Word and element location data
# # # # # # #
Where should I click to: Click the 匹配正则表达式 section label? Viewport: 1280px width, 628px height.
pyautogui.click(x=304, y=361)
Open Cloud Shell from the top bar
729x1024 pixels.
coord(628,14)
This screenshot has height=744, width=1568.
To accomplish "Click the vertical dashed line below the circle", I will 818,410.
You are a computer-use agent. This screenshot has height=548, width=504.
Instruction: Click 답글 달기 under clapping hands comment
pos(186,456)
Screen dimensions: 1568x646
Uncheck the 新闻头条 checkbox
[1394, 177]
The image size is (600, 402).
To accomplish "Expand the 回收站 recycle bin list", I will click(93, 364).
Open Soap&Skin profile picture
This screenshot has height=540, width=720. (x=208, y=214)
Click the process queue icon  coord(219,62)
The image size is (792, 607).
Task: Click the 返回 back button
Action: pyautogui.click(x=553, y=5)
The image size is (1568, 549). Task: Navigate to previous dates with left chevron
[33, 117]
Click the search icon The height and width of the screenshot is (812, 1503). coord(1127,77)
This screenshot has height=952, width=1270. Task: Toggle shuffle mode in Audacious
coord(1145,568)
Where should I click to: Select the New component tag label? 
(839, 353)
# # # # # # #
* Exercise *
Copy all of the data above word for word, keeping every line as it is.

* Complete output *
Where should I click to: Click the 匹配正则表达式 section label? Viewport: 1280px width, 628px height.
pyautogui.click(x=304, y=361)
Open Cloud Shell from the top bar
729x1024 pixels.
coord(628,14)
This screenshot has height=744, width=1568.
To accomplish "Click the vertical dashed line below the circle", I will 818,410.
You are a computer-use agent. This screenshot has height=548, width=504.
Instruction: Click 답글 달기 under clapping hands comment
pos(186,456)
Screen dimensions: 1568x646
Uncheck the 新闻头条 checkbox
[1394, 177]
The image size is (600, 402).
To accomplish "Expand the 回收站 recycle bin list", I will click(93, 364).
Open Soap&Skin profile picture
This screenshot has height=540, width=720. (x=208, y=214)
Click the process queue icon  coord(219,62)
The image size is (792, 607).
Task: Click the 返回 back button
Action: pyautogui.click(x=553, y=5)
The image size is (1568, 549). Task: Navigate to previous dates with left chevron
[33, 117]
Click the search icon The height and width of the screenshot is (812, 1503). coord(1127,77)
This screenshot has height=952, width=1270. Task: Toggle shuffle mode in Audacious
coord(1145,568)
Where should I click to: Select the New component tag label? 
(839, 353)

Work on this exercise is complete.